* _TRY IT_: From the line containing "This screenshot has height=121, width=270." to the line containing "Screen dimensions: 468x336" in the entries below, reproduce every line exactly, ends included. Nothing else belongs in the copy, and no pictures.

* _Stored data_:
- - -

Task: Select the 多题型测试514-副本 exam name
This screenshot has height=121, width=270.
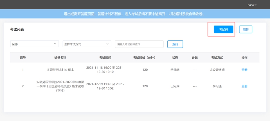Action: 60,70
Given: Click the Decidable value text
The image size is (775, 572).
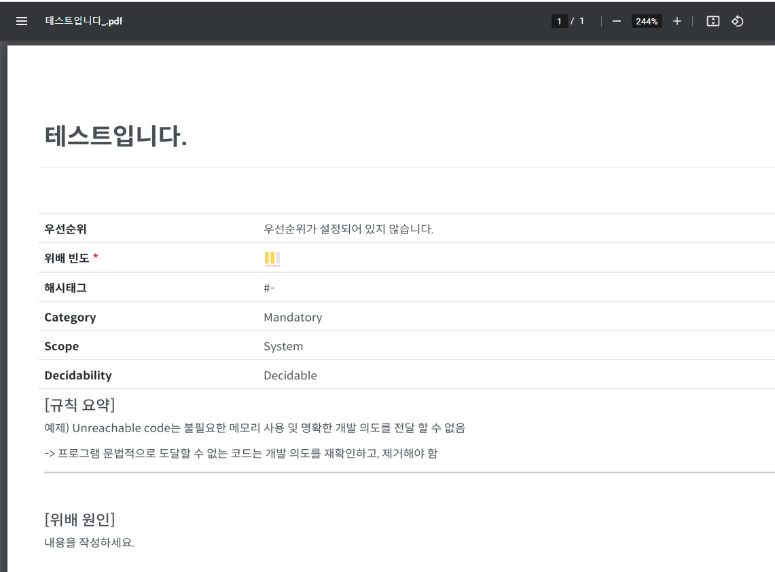Looking at the screenshot, I should 290,375.
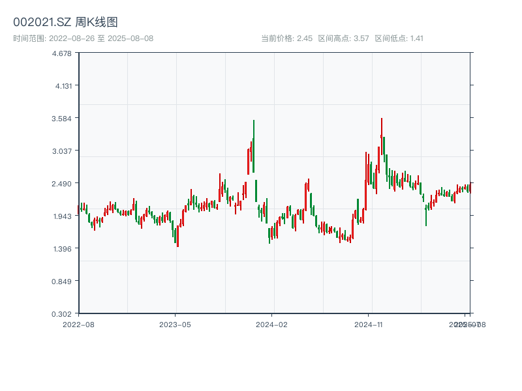Click the 2022-08 x-axis date label
522x391 pixels.
(78, 324)
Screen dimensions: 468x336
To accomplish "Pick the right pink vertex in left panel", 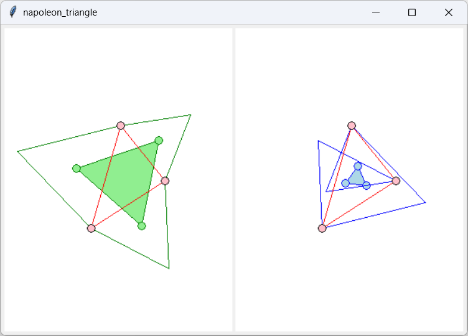I will pos(165,181).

- - -

* _RESPONSE TO THE EXERCISE_:
This screenshot has height=121, width=270.
Action: 60,70
Given: Click the Decidable value text
The image size is (775, 572).
Looking at the screenshot, I should 290,375.
Click the 2022-08 x-axis date label
522x391 pixels.
(78, 324)
Screen dimensions: 468x336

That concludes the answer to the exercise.